Five 16-bit and one 8-bit ISA slots on a motherboard
Year created: 1981
Created by: IBM
Superseded by: PCI (1993)

Width: 8 or 16 bits
Number of devices: 1 per slot
Capacity 8 MHz
Style: Parallel
Hotplugging? no
External? no

Industry Standard Architecture (in practice almost always shortened to ISA) was a computer bus standard for IBM compatible computers.

Contents

History

ISA originated as an 8-bit system in the IBM PC in 1981, and was extended in 1983 as the XT bus architecture. The newer 16-bit standard, the IBM AT bus, was introduced in 1984. In 1988, the Gang of Nine IBM PC compatible manufacturers put forth the 32-bit EISA standard and in the process retroactively renamed the AT bus to "ISA" to avoid infringing IBM's trademark on its PC/AT computer. IBM designed the 8-bit version as a buffered interface to the external bus of the Intel 8088 (16/8 bit) CPU used in the original IBM PC and PC/XT, and the 16-bit version as an upgrade for the external bus of the Intel 80286 CPU used in the IBM AT. Therefore, the ISA bus was synchronous with the CPU clock, until sophisticated buffering method were developed and implemented by chipsets to interface ISA to much faster CPUs. (For example, no Pentium CPU ran nearly slowly enough to directly drive the ISA bus.)

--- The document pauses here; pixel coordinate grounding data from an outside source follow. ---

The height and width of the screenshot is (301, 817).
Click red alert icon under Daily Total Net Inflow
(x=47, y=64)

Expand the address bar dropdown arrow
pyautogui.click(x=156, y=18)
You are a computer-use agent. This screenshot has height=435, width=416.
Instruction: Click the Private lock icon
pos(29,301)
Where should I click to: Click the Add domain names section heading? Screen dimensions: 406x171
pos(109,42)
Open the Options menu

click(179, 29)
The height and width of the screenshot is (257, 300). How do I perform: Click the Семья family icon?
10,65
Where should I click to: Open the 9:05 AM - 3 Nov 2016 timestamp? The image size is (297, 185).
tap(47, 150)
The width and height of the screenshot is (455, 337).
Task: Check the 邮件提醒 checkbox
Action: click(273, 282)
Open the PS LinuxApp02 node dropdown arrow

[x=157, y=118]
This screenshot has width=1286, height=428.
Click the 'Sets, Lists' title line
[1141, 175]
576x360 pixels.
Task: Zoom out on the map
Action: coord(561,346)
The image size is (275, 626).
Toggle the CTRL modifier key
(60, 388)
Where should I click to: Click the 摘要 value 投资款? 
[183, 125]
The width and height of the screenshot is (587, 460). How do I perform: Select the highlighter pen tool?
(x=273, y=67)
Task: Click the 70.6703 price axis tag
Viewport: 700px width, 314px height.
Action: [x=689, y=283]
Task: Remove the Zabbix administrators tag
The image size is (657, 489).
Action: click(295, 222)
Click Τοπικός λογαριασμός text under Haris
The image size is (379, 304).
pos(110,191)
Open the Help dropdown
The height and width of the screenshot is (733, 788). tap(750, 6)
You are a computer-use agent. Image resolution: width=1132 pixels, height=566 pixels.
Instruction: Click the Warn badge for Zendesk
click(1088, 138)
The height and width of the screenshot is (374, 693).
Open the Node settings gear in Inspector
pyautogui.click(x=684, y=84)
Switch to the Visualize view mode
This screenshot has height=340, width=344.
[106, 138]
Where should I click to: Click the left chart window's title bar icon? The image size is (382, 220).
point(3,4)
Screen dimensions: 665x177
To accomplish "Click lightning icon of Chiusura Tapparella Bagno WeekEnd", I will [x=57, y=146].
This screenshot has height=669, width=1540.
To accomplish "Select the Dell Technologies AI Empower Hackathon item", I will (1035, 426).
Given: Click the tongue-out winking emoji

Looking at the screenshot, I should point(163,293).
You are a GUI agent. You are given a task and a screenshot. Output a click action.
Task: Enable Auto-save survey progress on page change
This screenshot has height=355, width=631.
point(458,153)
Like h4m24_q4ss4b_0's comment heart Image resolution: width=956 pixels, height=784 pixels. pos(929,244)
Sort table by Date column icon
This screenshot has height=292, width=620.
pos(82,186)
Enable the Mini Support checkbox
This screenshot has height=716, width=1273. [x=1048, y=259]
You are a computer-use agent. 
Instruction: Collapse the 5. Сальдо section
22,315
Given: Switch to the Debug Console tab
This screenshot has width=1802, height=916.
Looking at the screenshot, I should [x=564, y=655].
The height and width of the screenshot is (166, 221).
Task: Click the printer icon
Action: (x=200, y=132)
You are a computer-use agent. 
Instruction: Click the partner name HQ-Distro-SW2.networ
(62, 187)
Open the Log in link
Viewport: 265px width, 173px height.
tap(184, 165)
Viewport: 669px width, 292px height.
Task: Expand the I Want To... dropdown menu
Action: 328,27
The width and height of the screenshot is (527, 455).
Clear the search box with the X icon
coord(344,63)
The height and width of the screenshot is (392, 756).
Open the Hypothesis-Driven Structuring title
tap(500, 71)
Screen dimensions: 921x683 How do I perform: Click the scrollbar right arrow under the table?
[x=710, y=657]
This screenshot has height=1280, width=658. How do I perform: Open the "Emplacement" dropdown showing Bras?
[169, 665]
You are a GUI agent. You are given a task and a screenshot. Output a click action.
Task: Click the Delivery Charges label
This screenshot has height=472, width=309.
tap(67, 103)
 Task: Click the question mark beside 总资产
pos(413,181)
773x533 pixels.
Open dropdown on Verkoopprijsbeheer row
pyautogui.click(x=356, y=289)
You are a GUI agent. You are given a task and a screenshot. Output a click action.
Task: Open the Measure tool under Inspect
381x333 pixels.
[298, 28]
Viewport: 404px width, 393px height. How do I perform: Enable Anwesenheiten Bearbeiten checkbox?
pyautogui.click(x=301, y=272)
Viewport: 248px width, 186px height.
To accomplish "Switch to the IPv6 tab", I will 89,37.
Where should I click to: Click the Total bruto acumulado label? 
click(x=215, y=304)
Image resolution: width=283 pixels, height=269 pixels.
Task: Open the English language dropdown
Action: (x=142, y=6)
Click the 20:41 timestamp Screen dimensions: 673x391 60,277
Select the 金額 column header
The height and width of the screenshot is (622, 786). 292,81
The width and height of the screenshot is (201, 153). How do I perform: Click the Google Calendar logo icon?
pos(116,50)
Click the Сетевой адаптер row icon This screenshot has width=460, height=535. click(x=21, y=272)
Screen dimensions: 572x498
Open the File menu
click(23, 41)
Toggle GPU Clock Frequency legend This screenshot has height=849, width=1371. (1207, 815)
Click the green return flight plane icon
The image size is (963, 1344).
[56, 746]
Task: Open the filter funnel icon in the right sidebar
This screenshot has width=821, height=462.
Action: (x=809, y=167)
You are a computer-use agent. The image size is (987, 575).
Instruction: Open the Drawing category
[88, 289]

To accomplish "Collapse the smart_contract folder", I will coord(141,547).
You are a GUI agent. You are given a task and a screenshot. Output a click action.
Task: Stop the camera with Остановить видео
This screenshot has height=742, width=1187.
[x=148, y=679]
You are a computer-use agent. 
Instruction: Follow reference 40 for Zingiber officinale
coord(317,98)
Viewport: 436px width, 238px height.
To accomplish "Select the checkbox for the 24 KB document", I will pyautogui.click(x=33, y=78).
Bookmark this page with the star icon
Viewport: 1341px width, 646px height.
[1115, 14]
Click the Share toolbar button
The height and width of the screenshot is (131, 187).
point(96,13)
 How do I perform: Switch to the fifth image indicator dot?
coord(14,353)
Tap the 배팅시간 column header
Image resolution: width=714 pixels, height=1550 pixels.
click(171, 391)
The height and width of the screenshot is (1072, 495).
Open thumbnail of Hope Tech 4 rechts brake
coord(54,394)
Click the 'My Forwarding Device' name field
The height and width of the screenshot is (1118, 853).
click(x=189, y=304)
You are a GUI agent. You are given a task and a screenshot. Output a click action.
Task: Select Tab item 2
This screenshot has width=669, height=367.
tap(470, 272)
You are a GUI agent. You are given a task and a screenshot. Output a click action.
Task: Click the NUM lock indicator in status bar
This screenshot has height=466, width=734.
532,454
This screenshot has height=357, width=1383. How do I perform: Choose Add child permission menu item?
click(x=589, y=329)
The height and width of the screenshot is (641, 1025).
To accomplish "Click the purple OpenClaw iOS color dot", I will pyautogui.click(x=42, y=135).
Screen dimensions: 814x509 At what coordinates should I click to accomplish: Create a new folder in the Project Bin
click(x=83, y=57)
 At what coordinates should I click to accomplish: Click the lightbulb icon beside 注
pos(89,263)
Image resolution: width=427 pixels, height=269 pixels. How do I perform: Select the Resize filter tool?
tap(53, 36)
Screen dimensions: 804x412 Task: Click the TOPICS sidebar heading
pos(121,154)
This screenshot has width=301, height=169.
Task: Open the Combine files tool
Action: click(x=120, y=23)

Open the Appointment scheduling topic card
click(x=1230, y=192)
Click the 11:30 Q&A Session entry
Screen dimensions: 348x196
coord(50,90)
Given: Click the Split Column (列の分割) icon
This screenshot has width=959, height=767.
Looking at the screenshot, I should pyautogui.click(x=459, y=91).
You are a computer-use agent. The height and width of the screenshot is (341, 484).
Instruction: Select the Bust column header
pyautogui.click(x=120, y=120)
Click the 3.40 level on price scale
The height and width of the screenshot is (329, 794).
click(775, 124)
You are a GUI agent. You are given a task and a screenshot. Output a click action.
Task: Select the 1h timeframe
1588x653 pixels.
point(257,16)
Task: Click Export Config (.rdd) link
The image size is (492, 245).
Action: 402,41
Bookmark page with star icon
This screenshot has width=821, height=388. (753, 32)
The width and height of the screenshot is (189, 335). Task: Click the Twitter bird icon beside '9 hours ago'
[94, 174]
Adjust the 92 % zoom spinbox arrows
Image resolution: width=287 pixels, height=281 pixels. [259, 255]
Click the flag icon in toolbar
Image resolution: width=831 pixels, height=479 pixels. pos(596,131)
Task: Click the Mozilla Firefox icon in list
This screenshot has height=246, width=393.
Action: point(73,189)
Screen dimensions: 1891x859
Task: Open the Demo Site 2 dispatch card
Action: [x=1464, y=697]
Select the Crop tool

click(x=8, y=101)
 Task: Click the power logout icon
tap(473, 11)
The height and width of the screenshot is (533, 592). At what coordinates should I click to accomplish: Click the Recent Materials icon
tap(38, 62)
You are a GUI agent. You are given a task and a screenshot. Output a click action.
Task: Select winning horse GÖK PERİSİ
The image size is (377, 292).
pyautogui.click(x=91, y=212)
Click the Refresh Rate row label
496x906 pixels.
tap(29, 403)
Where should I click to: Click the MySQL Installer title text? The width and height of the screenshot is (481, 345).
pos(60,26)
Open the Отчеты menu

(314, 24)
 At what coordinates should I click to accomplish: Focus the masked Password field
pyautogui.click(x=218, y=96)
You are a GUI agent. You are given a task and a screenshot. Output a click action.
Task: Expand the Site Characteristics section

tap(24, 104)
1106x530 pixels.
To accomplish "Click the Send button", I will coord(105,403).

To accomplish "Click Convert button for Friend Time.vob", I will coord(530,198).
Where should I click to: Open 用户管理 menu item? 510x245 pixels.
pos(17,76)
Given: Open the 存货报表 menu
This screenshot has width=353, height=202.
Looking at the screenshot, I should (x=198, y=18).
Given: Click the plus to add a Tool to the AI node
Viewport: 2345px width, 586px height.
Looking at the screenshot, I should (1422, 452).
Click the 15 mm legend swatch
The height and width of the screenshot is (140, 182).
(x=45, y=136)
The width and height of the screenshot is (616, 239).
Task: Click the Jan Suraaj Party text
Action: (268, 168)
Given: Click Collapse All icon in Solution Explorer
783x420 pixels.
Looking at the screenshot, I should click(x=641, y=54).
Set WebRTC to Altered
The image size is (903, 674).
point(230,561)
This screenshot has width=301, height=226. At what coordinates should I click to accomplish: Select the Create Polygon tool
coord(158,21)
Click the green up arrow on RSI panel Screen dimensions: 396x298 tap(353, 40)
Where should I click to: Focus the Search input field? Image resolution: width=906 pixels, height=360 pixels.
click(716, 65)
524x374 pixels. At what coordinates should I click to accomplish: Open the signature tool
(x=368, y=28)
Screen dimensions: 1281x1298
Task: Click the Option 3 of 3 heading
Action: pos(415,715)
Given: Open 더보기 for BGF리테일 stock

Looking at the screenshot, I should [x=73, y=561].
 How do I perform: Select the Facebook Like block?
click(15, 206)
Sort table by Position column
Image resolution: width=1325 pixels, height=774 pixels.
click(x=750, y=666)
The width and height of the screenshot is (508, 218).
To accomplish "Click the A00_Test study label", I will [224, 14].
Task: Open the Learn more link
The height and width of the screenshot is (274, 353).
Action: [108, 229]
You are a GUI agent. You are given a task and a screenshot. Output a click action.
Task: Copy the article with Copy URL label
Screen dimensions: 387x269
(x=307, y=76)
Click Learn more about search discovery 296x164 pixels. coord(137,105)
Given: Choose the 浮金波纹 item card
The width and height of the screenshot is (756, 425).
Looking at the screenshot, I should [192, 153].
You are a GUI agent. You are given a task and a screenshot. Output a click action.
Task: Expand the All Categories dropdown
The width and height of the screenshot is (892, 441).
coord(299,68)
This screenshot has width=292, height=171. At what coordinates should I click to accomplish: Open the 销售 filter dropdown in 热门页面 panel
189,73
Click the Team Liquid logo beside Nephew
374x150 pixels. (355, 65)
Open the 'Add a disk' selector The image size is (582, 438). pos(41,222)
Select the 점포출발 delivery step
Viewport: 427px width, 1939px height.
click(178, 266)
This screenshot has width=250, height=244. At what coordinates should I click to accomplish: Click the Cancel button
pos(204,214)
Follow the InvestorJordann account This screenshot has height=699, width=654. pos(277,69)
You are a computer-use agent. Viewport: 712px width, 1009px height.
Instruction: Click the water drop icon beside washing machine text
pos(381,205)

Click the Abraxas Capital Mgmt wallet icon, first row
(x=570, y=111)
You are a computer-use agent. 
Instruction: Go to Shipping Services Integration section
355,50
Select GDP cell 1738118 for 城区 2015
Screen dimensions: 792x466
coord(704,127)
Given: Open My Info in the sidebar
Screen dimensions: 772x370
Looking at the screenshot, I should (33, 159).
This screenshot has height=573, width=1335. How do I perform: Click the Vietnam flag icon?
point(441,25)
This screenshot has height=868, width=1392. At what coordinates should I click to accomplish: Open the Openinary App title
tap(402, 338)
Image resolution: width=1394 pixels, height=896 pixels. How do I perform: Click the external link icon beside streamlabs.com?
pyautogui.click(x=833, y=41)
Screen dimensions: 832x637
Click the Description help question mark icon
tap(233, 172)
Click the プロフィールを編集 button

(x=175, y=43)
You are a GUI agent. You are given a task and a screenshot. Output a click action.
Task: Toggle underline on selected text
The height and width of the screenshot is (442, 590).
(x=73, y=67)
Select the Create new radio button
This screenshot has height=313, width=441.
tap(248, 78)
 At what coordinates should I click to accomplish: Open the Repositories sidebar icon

Designed to connect peripheral cards to the motherboard, ISA allows for bus mastering although only the first 16 MB of main memory are available for direct access. The 8-bit bus ran at 4.77 MHz (the clock speed of the IBM PC and IBM PC/XT's 8088 CPU), while the 16-bit bus operated at 6 or 8 MHz (because the 80286 CPUs in IBM PC/AT computers ran at 6 MHz in early models and 8 MHz in later models.) IBM RT/PC also used the 16-bit bus. It was also available on some non-IBM compatible machines such as the short-lived AT&T Hobbit and later PowerPC based BeBox.

In 1987, IBM moved to replace the AT bus with their proprietary Micro Channel Architecture (MCA) in an effort to regain control of the PC architecture and the PC market. (Note the relationship between the IBM term "I/O Channel" for the AT-bus and the name "Micro Channel" for IBM's intended replacement.) MCA had many features that would later appear in PCI, the successor of ISA, but MCA was a closed standard, unlike ISA (PC-bus and AT-bus) for which IBM had released full specifications and even circuit schematics. The system was far more advanced than the AT bus, and computer manufacturers responded with the Extended Industry Standard Architecture (EISA) and later, the VESA Local Bus (VLB). In fact, VLB used some electronic parts originally intended for MCA because component manufacturers already were equipped to manufacture them. Both EISA and VLB were backwards-compatible expansions of the AT (ISA) bus.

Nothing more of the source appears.